• Qué hacer:
Cambia "checkbox" por "check box" en los ítems, desde el comienzo hasta la línea que contiene "pos(221,152)", ambas incluidas, y escribe de nuevo esas líneas sin ninguna otra modificación.

• Datos de trabajo:
——————————
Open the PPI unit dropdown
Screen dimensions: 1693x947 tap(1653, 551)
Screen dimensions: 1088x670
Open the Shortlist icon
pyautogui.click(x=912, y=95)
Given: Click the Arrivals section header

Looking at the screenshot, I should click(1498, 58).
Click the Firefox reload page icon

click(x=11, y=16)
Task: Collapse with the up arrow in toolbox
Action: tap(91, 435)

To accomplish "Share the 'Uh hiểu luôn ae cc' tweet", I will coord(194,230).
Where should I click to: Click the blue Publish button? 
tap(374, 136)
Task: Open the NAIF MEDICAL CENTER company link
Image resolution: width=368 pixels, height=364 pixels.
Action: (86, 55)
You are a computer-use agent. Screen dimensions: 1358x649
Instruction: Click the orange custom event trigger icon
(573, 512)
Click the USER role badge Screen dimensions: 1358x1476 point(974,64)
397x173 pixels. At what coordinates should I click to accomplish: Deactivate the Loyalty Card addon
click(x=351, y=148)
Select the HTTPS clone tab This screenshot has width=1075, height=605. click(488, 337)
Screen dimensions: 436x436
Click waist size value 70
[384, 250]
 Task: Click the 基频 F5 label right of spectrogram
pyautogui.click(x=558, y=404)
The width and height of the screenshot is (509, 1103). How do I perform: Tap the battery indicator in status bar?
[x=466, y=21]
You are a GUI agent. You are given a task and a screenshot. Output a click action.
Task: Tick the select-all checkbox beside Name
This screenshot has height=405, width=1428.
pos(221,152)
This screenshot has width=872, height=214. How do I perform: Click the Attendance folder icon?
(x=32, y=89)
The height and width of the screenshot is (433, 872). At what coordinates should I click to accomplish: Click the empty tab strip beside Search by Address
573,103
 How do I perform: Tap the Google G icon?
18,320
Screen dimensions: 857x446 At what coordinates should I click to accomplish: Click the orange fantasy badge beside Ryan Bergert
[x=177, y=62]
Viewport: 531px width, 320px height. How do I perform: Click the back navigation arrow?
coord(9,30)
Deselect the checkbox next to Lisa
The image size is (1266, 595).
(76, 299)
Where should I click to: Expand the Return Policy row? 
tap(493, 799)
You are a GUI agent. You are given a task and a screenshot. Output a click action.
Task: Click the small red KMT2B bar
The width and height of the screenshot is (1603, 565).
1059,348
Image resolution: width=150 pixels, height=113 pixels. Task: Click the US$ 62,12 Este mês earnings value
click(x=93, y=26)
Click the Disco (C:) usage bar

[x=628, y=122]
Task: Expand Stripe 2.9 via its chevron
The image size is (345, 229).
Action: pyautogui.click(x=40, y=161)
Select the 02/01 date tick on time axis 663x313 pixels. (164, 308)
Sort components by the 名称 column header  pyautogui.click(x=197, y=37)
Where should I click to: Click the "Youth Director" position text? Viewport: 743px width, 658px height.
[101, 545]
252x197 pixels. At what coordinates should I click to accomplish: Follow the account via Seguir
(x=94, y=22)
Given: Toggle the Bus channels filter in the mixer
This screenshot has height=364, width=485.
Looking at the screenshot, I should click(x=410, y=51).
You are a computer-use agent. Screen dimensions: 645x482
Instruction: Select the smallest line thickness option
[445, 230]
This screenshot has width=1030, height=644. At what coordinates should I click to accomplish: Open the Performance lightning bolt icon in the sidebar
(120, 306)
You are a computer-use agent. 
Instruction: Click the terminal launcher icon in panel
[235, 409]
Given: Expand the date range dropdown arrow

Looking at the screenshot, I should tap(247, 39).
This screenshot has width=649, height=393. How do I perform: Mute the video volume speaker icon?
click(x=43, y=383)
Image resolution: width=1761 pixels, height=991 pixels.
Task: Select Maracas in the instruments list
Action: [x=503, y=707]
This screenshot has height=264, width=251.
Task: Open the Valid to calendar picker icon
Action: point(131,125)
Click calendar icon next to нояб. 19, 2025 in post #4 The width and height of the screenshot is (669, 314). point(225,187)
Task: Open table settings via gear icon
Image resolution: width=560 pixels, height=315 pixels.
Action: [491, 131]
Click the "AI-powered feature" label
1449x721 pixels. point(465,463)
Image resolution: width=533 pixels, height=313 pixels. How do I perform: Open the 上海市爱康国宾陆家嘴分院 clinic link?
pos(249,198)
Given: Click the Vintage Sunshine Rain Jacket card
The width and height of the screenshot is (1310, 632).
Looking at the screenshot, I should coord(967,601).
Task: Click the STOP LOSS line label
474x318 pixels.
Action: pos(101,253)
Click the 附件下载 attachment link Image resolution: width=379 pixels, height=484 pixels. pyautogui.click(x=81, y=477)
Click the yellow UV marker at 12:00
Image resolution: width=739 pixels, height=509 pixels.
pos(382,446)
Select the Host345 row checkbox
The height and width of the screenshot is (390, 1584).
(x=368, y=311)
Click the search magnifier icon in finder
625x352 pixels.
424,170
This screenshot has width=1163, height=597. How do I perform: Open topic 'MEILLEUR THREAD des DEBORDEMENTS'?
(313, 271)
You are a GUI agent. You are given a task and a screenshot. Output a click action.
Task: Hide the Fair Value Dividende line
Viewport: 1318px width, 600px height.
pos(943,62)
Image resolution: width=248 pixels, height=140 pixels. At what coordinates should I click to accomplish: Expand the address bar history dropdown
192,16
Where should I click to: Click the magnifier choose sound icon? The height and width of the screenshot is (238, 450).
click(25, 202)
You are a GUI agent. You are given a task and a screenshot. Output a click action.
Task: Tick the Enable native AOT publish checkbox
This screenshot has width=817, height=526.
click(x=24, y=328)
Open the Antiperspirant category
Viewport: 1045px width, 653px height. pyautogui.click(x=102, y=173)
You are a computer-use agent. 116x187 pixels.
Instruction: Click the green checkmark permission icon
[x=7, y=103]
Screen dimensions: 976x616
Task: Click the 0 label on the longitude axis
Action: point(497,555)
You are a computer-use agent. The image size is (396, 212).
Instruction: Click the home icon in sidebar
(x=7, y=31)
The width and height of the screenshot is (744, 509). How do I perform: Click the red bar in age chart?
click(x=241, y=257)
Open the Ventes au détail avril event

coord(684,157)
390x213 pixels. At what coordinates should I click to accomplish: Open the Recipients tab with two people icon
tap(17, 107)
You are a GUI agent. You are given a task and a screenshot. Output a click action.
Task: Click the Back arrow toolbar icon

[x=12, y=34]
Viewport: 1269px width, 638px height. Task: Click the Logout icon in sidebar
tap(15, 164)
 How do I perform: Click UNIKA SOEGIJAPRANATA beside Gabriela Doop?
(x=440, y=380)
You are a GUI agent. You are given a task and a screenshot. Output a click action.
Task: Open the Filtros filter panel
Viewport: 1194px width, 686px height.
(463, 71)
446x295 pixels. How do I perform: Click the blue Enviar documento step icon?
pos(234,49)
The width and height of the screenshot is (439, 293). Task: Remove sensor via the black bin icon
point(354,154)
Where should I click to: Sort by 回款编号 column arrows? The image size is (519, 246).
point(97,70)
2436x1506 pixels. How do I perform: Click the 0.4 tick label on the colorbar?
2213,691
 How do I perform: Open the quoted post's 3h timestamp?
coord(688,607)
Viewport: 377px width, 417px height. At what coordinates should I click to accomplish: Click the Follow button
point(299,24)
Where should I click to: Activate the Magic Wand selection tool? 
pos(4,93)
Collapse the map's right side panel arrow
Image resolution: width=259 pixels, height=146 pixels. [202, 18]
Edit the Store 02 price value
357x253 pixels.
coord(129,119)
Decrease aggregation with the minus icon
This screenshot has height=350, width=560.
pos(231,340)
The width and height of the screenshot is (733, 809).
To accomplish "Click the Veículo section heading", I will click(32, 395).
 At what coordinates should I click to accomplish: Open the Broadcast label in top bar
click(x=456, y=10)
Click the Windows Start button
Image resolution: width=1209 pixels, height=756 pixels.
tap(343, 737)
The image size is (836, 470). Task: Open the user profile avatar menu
——————————
• Resultado del ejercicio:
Open the PPI unit dropdown
Screen dimensions: 1693x947 tap(1653, 551)
Screen dimensions: 1088x670
Open the Shortlist icon
pyautogui.click(x=912, y=95)
Given: Click the Arrivals section header

Looking at the screenshot, I should click(1498, 58).
Click the Firefox reload page icon

click(x=11, y=16)
Task: Collapse with the up arrow in toolbox
Action: tap(91, 435)

To accomplish "Share the 'Uh hiểu luôn ae cc' tweet", I will coord(194,230).
Where should I click to: Click the blue Publish button? 
tap(374, 136)
Task: Open the NAIF MEDICAL CENTER company link
Image resolution: width=368 pixels, height=364 pixels.
Action: (86, 55)
You are a computer-use agent. Screen dimensions: 1358x649
Instruction: Click the orange custom event trigger icon
(573, 512)
Click the USER role badge Screen dimensions: 1358x1476 point(974,64)
397x173 pixels. At what coordinates should I click to accomplish: Deactivate the Loyalty Card addon
click(x=351, y=148)
Select the HTTPS clone tab This screenshot has width=1075, height=605. click(488, 337)
Screen dimensions: 436x436
Click waist size value 70
[384, 250]
 Task: Click the 基频 F5 label right of spectrogram
pyautogui.click(x=558, y=404)
The width and height of the screenshot is (509, 1103). How do I perform: Tap the battery indicator in status bar?
[x=466, y=21]
You are a GUI agent. You are given a task and a screenshot. Output a click action.
Task: Tick the select-all check box beside Name
This screenshot has height=405, width=1428.
pos(221,152)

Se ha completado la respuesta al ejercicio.